Probleme können auch auftreten, wenn das ausländische
Unternehmen eine auf dem lokalen Nachfragemarkt zu starke Stellung
inne hat und Druck auf die kooperierenden KMU ausübt. In
diesem Zusammenhang sei auf die Diskussion der Codes of Conduct
verwiesen (vgl.
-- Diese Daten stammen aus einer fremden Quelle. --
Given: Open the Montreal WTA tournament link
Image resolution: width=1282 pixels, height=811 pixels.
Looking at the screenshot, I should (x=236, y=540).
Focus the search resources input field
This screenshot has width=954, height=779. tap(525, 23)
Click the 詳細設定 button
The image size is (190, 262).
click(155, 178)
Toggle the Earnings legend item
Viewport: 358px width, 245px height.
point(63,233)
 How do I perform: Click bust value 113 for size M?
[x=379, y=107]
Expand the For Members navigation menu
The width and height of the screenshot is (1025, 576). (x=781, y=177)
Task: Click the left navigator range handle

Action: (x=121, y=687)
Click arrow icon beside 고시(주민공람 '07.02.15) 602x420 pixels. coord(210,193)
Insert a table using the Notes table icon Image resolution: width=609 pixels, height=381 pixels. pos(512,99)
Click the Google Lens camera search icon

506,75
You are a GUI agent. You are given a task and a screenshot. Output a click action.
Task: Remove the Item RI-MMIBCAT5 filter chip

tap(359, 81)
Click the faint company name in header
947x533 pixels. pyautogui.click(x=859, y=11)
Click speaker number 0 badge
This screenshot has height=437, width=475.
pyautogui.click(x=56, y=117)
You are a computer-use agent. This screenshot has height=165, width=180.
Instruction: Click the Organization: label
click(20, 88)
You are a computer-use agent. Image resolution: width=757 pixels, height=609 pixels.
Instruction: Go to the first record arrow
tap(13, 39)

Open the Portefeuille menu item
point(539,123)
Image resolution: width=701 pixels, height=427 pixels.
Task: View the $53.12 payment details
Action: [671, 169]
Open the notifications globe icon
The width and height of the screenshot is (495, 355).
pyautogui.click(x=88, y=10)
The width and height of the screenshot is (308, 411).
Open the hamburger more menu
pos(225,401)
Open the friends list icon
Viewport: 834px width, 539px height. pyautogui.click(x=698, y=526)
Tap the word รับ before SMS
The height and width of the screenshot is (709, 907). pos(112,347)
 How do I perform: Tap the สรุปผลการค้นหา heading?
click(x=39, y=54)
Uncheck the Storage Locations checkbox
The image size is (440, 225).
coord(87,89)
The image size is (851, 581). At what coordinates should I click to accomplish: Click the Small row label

Kapitel3.6), wo die Bedeutung von Sozial- und
Umweltstandards bei Kooperationen von TNC mit Unternehmen in
Entwicklungs- und Schwellenländern ausführlicher
thematisiert wird.
Diese
Entwicklungen und Möglichkeiten werden wiederum nur bei einem
kleinen Teil der Entwicklungsländer (fortgeschrittene
Entwicklungsländer) aktiv genutzt, bei der Gesamtbetrachtung
der Entwicklungsländer ergibt sich ein anderes Bild.